The stadium was renamed for M. M. Roberts, an alumnus of then-Mississippi College and member of the Board of Trustees of State Institutions of Higher Learning (popularly called "The College Board"). He is credited for helping to build the school up to its current university status, the largest such school in Mississippi south of Starkville. As a member of The College Board, Roberts was a staunch segregationist and attempted to prevent the Mississippi State basketball team from playing integrated Loyola University team in the NCAA tournament saying that such an integrated game would be "the greatest challenge to our way of life since Reconstruction". (However, the playing surface is still known as Faulkner Field.) It was opened on September 25, 1976 with a loss at the hands of in-State rival Ole Miss.

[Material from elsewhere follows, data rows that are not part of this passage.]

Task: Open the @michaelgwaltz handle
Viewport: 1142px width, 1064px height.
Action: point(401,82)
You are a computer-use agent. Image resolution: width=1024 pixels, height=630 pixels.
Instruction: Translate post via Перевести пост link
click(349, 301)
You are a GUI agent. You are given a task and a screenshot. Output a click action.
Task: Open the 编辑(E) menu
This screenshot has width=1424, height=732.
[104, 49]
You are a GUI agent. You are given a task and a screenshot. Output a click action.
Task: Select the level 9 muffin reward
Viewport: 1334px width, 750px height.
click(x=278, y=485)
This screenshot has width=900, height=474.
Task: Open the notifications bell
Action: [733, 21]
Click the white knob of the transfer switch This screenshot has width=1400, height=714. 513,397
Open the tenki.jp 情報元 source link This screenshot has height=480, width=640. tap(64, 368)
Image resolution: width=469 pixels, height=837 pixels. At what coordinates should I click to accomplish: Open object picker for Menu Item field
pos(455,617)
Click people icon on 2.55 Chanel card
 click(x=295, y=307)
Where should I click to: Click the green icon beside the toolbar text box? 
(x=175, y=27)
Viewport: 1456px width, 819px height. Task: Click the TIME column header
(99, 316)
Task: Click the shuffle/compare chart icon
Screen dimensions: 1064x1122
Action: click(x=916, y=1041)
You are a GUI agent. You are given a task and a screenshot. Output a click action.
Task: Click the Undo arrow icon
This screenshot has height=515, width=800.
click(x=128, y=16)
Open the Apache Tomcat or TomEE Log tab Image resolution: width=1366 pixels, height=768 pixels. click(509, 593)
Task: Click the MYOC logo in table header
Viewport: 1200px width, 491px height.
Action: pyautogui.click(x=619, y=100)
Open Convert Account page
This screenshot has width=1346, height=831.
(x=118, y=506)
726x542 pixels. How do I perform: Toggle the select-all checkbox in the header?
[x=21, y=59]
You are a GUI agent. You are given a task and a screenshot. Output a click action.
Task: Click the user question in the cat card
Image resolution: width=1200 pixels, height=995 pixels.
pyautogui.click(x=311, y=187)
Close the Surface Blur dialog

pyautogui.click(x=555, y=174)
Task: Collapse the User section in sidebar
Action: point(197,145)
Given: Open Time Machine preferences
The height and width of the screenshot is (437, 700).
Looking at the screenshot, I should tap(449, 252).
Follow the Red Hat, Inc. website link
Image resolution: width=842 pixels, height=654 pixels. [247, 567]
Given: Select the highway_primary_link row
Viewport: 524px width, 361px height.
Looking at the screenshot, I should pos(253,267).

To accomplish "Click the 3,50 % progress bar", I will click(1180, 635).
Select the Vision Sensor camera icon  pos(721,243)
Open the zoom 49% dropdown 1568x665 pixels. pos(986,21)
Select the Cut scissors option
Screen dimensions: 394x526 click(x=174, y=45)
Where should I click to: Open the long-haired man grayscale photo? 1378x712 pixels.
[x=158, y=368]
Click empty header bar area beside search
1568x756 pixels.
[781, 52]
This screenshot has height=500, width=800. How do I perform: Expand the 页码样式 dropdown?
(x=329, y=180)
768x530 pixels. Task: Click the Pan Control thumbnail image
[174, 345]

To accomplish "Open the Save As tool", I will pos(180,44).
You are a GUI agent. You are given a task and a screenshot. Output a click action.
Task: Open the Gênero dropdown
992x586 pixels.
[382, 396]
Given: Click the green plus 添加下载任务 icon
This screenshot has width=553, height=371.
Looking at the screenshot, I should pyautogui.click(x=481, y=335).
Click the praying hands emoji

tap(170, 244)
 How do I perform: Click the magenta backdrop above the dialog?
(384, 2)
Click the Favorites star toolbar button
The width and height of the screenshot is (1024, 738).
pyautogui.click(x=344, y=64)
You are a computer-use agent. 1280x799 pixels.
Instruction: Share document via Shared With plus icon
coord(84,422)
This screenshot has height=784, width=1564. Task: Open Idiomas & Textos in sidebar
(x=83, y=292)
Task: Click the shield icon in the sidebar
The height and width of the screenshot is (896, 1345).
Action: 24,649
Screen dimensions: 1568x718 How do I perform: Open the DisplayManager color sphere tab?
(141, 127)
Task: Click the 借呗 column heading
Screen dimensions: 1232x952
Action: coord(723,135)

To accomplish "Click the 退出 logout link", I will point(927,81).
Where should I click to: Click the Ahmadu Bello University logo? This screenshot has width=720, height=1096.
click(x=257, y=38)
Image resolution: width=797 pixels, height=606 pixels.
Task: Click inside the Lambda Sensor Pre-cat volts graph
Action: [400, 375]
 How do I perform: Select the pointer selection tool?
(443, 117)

In 1989, the current press box was added. Other improvements to the stadium include the Southern Miss Athletic Center, a field house and athletics training facility opened in 2002 in the north end zone, new lighting towers (for enhanced lighting of televised games), as well as the new Momentum Turf field added in 2004.

The playing field at Roberts Stadium underwent a name change in the 2004 summer when it was renamed Carlisle-Faulkner Field at M.M. Roberts Stadium in honor of entrepreneur, Southern Miss graduate and Golden Eagle supporter, Gene Carlisle, who provided outstanding support and contribution to the Athletics Department and the University – much of which went to the installation of a new playing surface – Momentum Turf by Sportexe.

In 2008, the university opened an addition to the stadium that encloses the south end zone, adding nearly 4,000 seats and 33 specialty suites. The expansion included luxury boxes as well as a new scoreboard in the North Endzone and premium seating and a club level on the east side of the stadium. The Pride of Mississippi Marching Band sits in the student section seating of the stadium.